De Barco de Valdeorras se me ocurre ir andando a Riodolas, y en este pueblo pregunto a una mujer dónde venden cartuchos.

—Tú no eres de aquí.

—Pues, no, señora: estoy de paso.

—¿Es que andas buscando trabajo?

No sé por qué le digo que sí. Es lo que ella esperaba que le dijera y a mí me ha dado miedo negárselo. Es una mujer guapa y con cara de mando; su marido puede ser el alcalde o un guardia.

—En mi casa tienes trabajo —dice.

¿Y si en su casa me encuentro con un alcalde o con un guardia?
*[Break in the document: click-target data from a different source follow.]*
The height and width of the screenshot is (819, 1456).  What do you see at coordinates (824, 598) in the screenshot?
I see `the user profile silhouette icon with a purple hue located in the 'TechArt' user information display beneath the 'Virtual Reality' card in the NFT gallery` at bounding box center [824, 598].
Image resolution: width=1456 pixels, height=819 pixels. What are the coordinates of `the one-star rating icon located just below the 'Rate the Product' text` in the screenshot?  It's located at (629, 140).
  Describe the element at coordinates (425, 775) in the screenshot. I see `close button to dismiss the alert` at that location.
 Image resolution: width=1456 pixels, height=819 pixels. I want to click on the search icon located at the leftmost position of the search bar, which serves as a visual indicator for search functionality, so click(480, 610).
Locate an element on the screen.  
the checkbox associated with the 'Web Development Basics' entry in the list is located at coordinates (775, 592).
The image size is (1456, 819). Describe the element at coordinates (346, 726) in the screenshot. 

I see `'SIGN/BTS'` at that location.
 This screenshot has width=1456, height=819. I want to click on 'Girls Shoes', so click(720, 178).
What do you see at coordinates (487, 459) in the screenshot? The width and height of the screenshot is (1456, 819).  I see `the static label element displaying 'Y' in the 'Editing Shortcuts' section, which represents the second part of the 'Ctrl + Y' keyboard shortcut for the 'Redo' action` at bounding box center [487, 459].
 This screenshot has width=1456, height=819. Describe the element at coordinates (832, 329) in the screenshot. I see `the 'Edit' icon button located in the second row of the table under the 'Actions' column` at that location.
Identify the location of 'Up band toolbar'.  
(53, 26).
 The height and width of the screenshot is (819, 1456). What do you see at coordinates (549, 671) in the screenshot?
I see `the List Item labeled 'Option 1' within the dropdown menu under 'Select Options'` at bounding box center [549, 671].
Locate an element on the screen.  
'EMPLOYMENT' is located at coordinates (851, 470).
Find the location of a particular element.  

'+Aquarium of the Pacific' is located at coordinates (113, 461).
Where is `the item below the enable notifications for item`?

—Te daré dos duros, comida y cama.

—Es que yo…

—Te daré tres duros, comida y cama.

Se ha empeñado en llevarme y si rechazo el trabajo puede pensar mal.

—Bueno —digo.

Por el camino me cuenta que es viuda… ¡menos mal!… de un marino muerto hace pocos meses. Me fijo mejor en ella: sí, es guapa, de unos treinta y cinco años y el disgusto familiar no le ha quitado la frescura.

—Aquella es mi casa.

Es grande, aunque muy destartalada. Una vecina le guardaba a su hija de tres años.

—Me llamo Juana, ¿y tú?

—José.

—¿Qué más?

—José Castillo Roca.

Así se apellidaba Serapio.

—Pues, bien, José, baja a la cuadra y saca a pacer a las ovejas y las cabras.

Lo mío no es el trabajo. ¿Cómo va a serlo si no me han dejado trabajar en toda mi vida? Se me han endurecido todas las bisagras del cuerpo. ¿Por qué será que para todos los trabajos hay que agacharse? Desde el principio dejé las cosas claras con la viuda: soy medio inválido, me faltan casi todos los dedos de las manos, no puedo hacer ciertos trabajos. Y ella me sigue mandando al monte con los ganados y con su niña, para que se la cuide. Yo me paso el día tumbado y es la cría la que más se ocupa de las cabras y las ovejas. Luego, la viuda me sirve buena comida y buena cena, y la cama tiene un grueso colchón de lana, muy blando, y me cubro con tres mantas. Pensé que aquí dormiría con sábanas, pero no: la viuda tampoco las usa.

La viuda habla mucho de su difunto. Me enseña su foto y llora cuando me dice que se lo habrán comido los tiburones. Enseguida veo que no hay nada que hacer con ella. Al segundo día se me ocurrió decirle que es triste dormir solo, y ella me dijo que me subiera una cabra. Bueno, ya se pondrán otras hembras a tiro en este pueblo de Riodolas. Empiezo a pensar en quedarme en esta casa a pasar el invierno que se avecina. Como bien, trabajo poco, gano unos duros y hasta ahora me siento tan seguro como en la cueva.

Llaman a la puerta y la viuda se levanta de la mesa. Contengo la respiración, como siempre que alguien se acerca a la casa. Aunque, ¿quién va a saber que es el Ruso el asalariado de la viuda? A mi lado, la niña bebe leche y la mitad se le cae en el vestido.

—José, me he manchado.

Le gusta que ande detrás de ella, pero ahora estoy pendiente de lo que ocurre en la puerta. Oigo voces de hombre. ¡No, es imposible que sean guardias! Luego oigo sus pasos dentro de la casa. ¡Es el trueno de sus botas, de sus malditas botas!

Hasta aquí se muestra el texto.